> [Work instructions] Rewrite the listing below with every "Viewport" replaced by "Display area" and everything else unchanged. Leave the pictures out of your output.

* begin Entries shown *

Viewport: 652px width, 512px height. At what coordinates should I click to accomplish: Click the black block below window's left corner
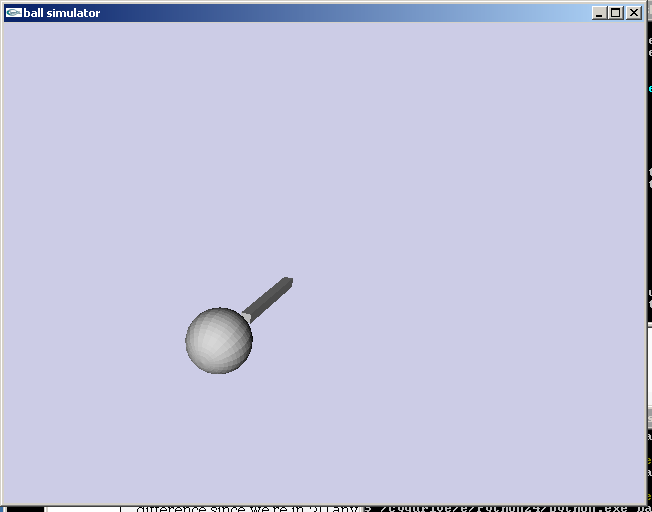pos(22,508)
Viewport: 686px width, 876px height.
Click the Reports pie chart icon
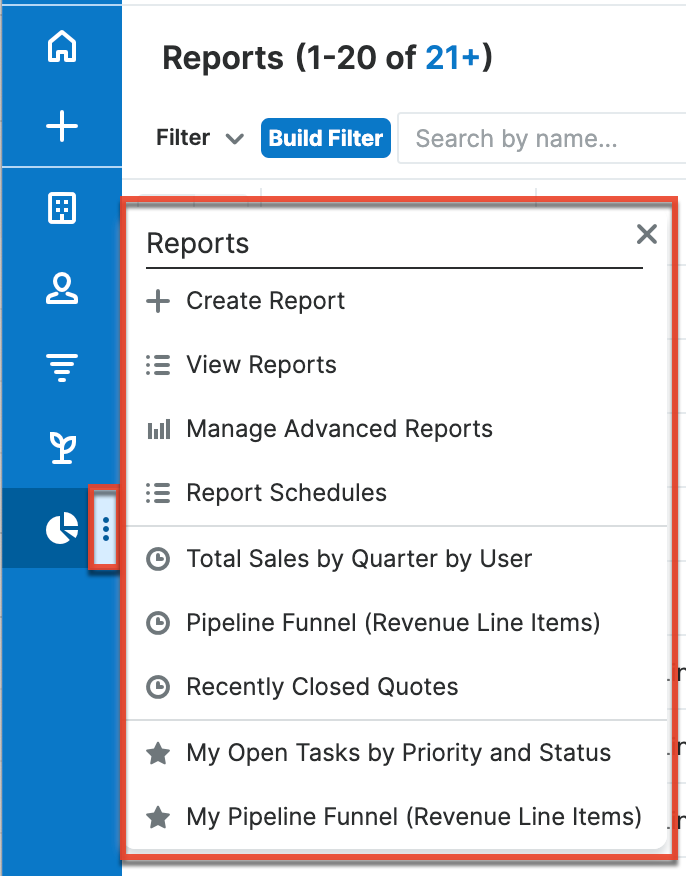click(62, 528)
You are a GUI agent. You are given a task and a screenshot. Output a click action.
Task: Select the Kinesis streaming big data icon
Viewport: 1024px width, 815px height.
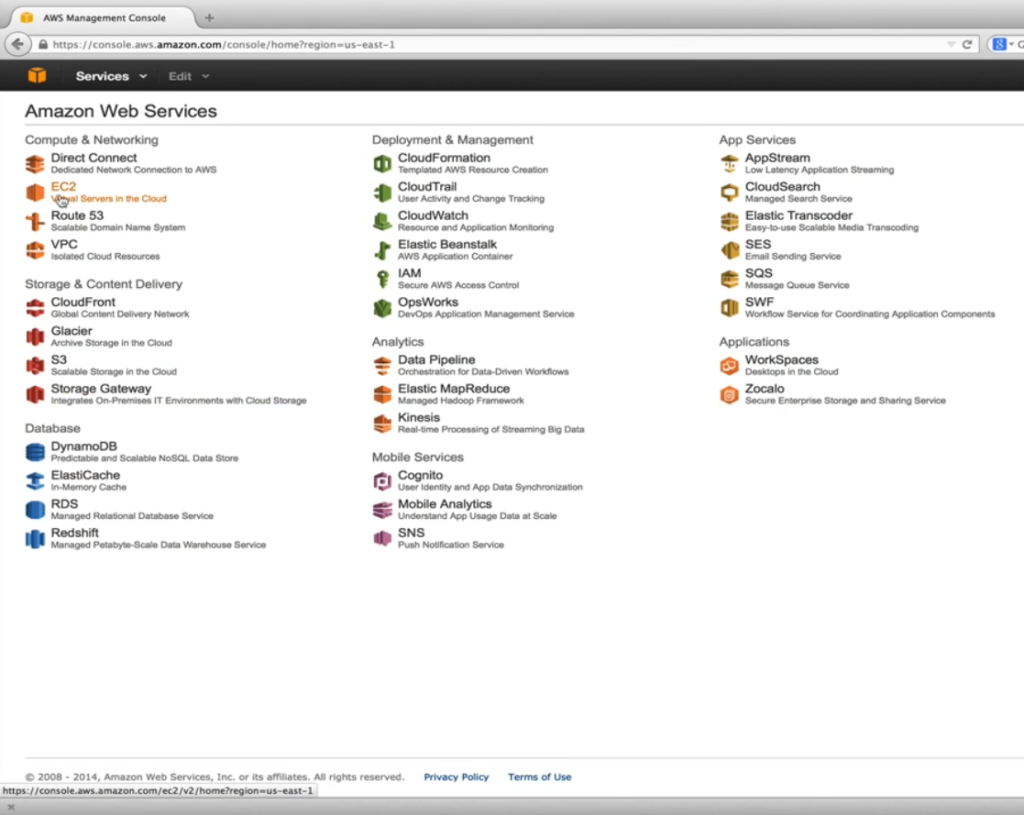click(x=381, y=422)
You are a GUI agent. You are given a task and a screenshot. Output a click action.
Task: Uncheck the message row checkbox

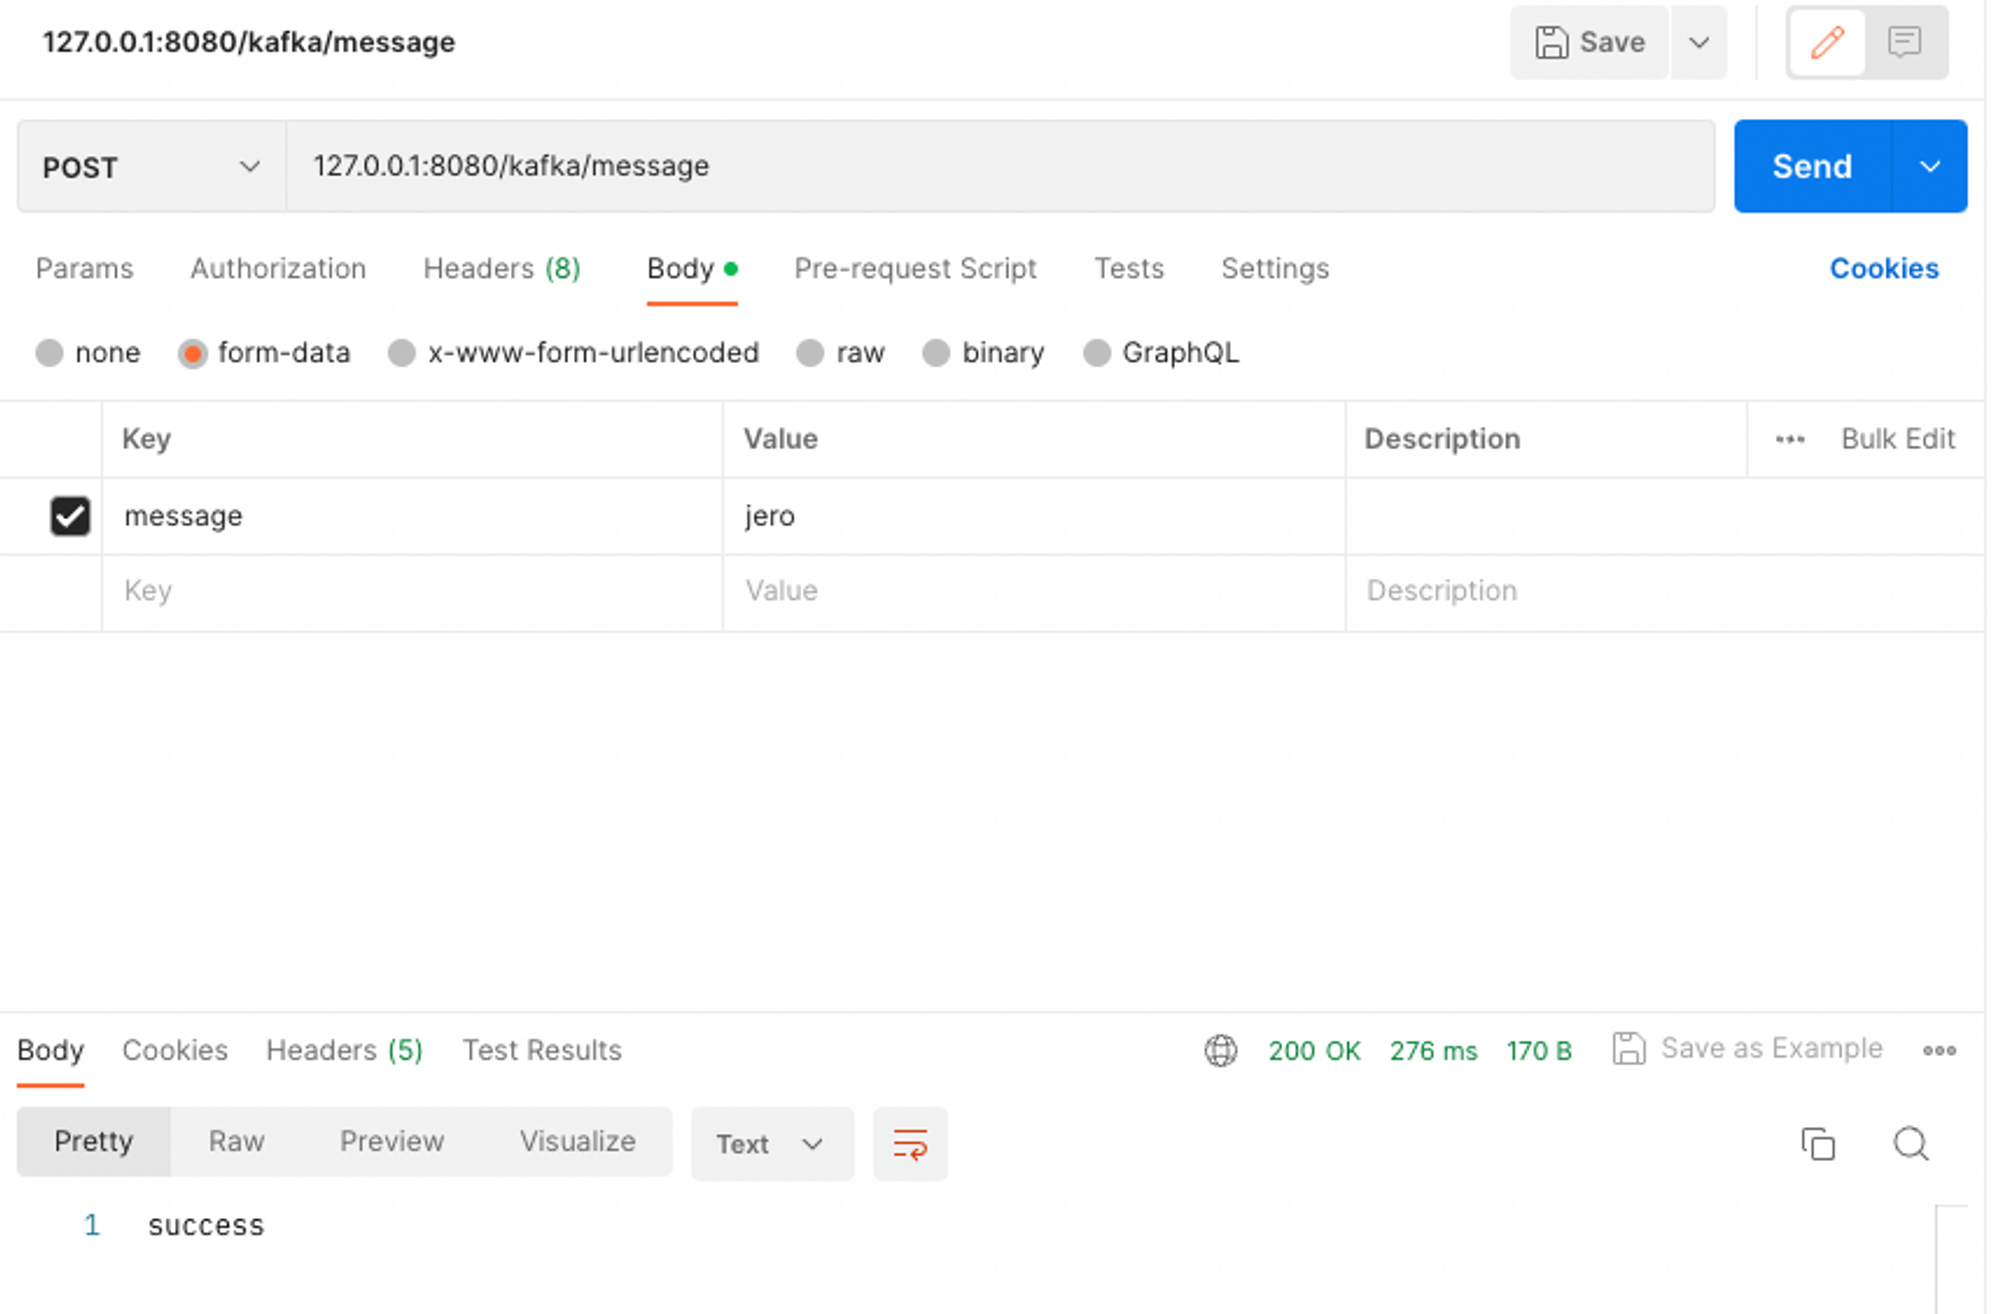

* end Entries shown *

> [Complete output]
Display area: 652px width, 512px height. At what coordinates should I click to accomplish: Click the black block below window's left corner
pos(22,508)
Display area: 686px width, 876px height.
Click the Reports pie chart icon
click(62, 528)
You are a GUI agent. You are given a task and a screenshot. Output a click action.
Task: Select the Kinesis streaming big data icon
Display area: 1024px width, 815px height.
click(x=381, y=422)
You are a GUI agent. You are given a task and a screenshot. Output a click action.
Task: Uncheck the message row checkbox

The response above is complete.